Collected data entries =
┏━━

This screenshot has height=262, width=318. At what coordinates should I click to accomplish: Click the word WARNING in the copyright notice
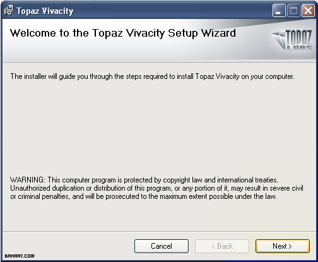coord(27,180)
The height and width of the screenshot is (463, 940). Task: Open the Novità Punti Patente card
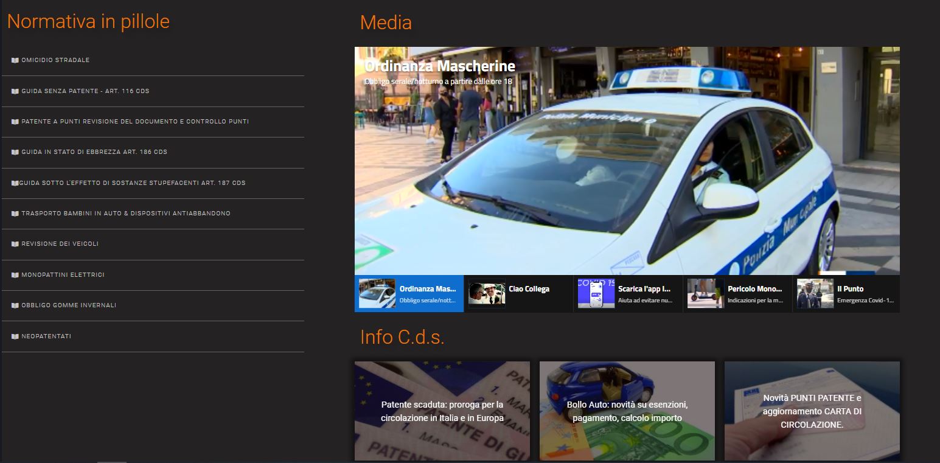tap(812, 411)
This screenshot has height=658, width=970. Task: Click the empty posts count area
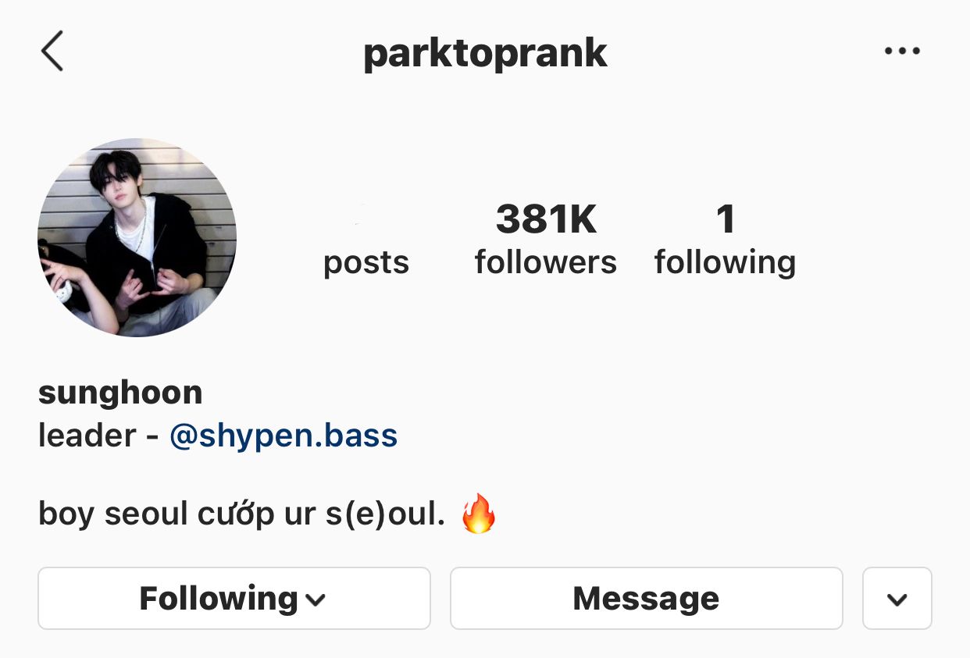(366, 219)
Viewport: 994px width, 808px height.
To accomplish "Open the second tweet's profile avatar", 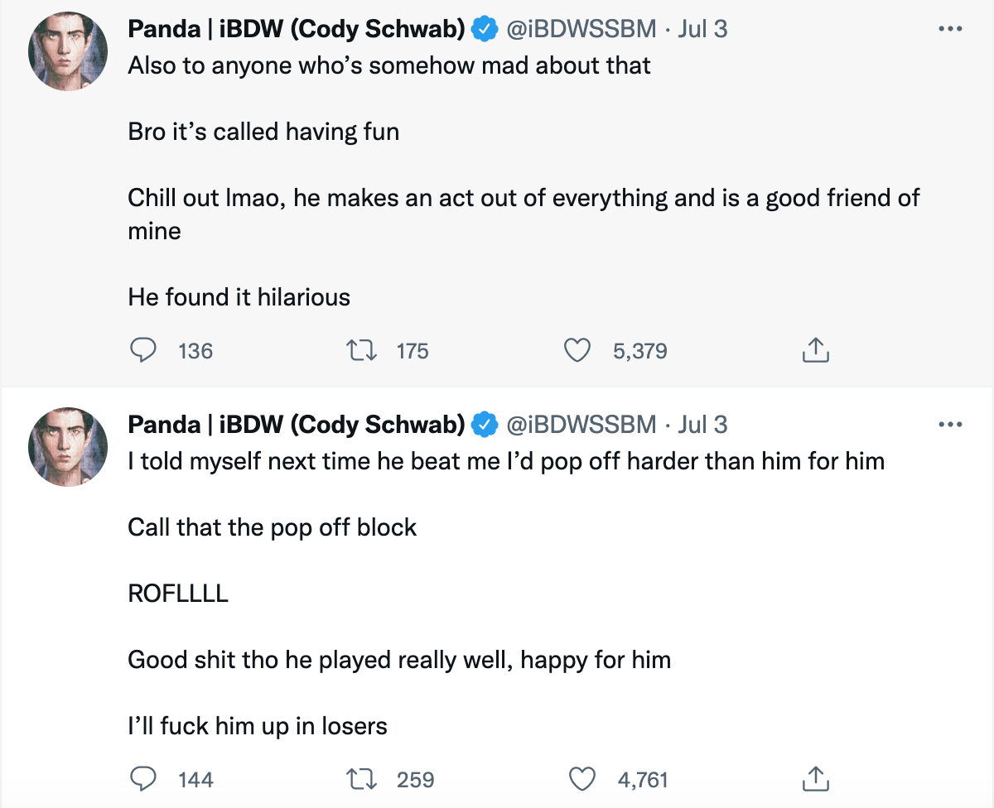I will tap(68, 447).
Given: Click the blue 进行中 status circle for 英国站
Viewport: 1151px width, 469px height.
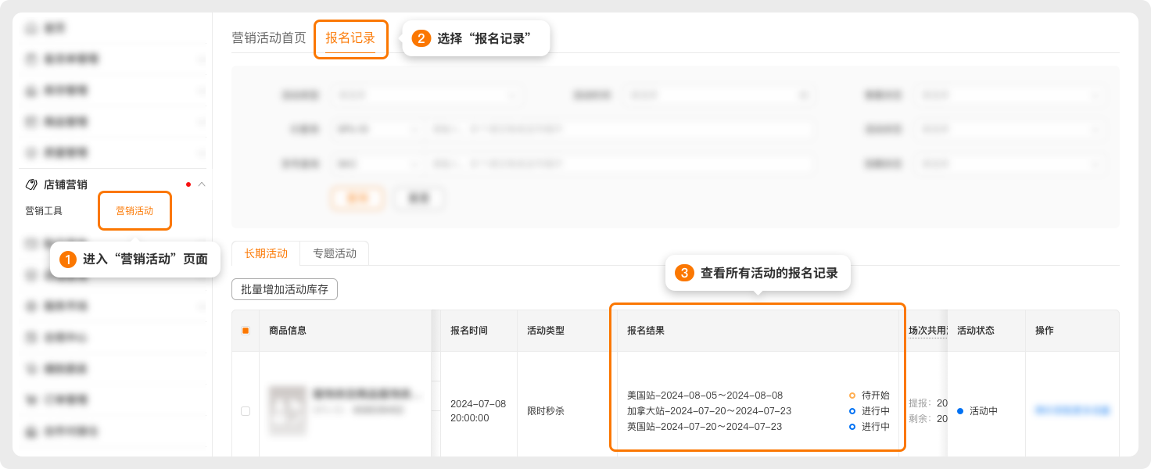Looking at the screenshot, I should 852,427.
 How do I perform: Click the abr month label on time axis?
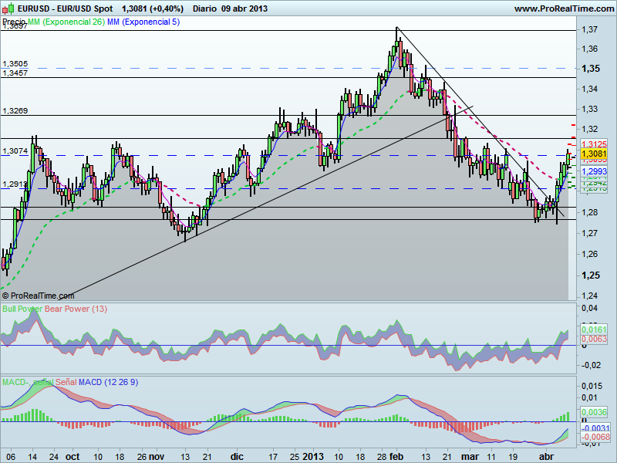click(x=545, y=456)
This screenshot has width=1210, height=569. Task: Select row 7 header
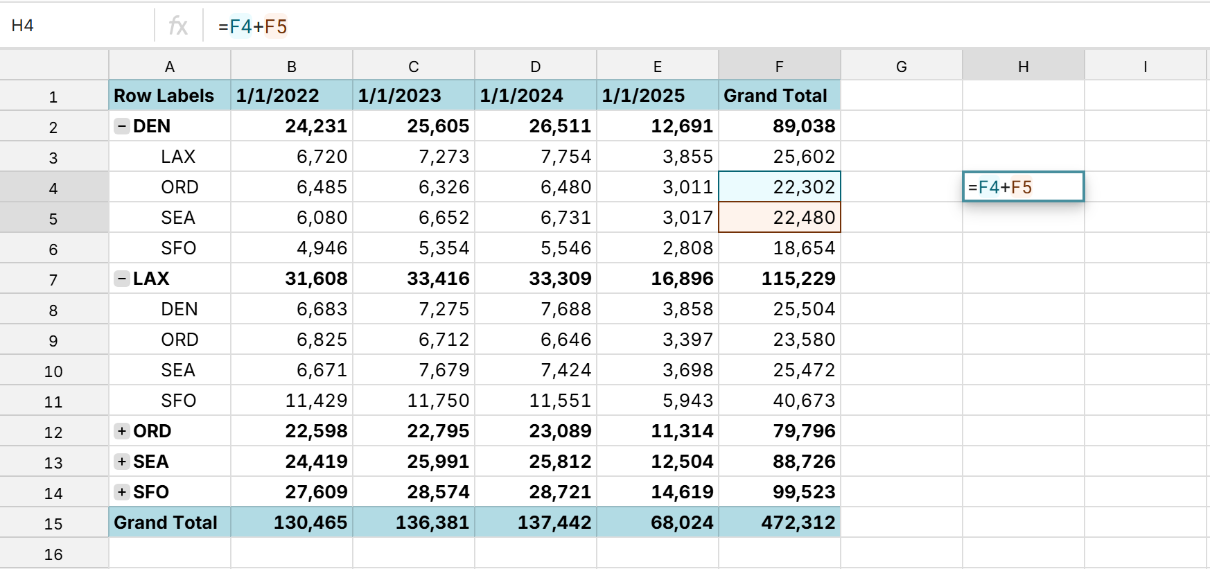[x=53, y=279]
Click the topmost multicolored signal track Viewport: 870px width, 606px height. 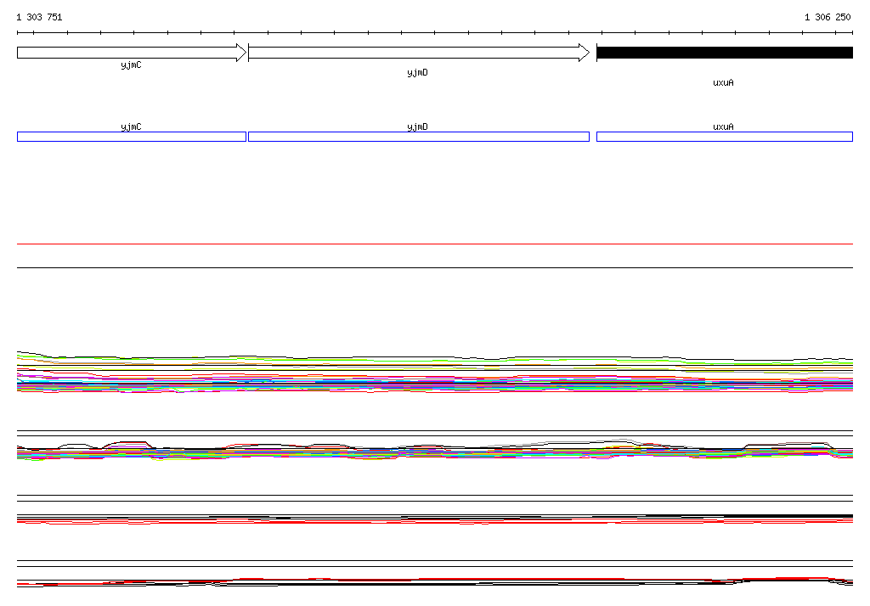coord(435,375)
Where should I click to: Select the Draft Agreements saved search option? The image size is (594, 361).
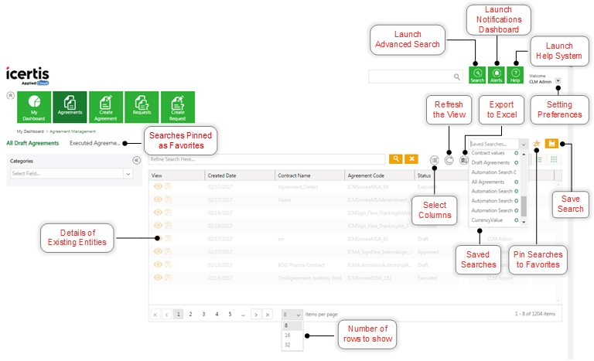pos(490,162)
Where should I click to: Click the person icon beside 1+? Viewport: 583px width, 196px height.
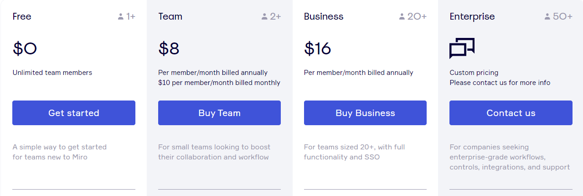click(121, 17)
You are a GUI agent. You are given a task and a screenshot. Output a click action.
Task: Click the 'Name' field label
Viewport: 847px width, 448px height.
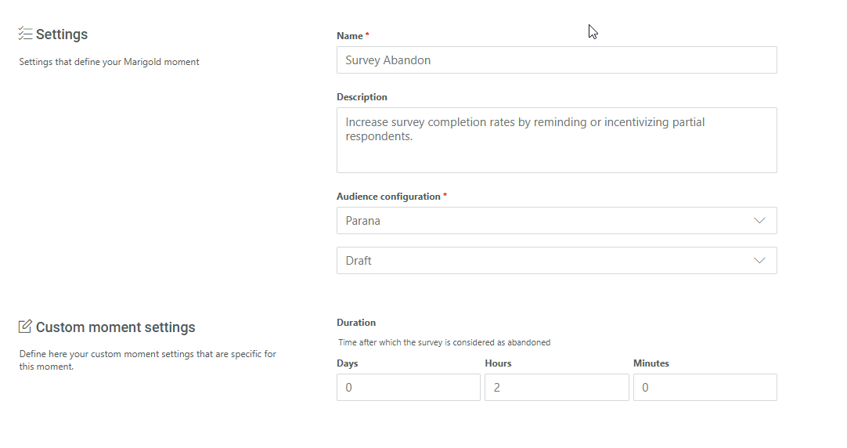tap(350, 36)
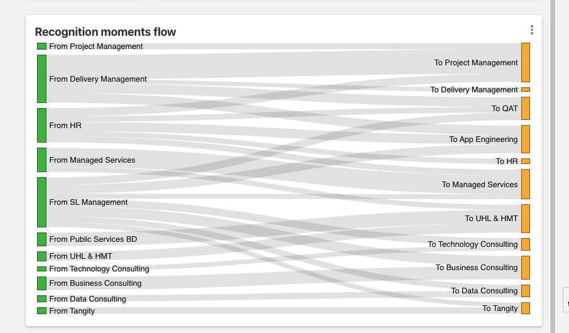Click the From Project Management label

96,46
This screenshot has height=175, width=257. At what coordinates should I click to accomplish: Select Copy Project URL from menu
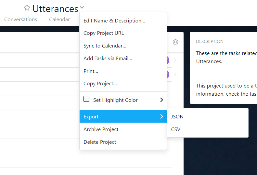104,33
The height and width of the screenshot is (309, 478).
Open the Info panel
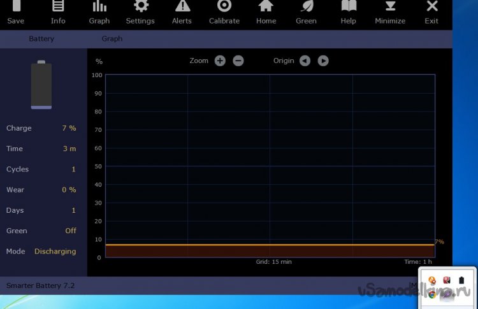58,11
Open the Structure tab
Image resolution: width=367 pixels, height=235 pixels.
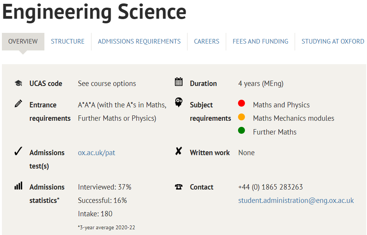[x=68, y=42]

┗━━

What is needed = Your reply should consist only of the lines running from the line with "Open the Info panel" to the end of the entries, both included, copied exactly and without any pictures.

Output of the task =
Open the Info panel
58,11
Open the Structure tab
Image resolution: width=367 pixels, height=235 pixels.
[x=68, y=42]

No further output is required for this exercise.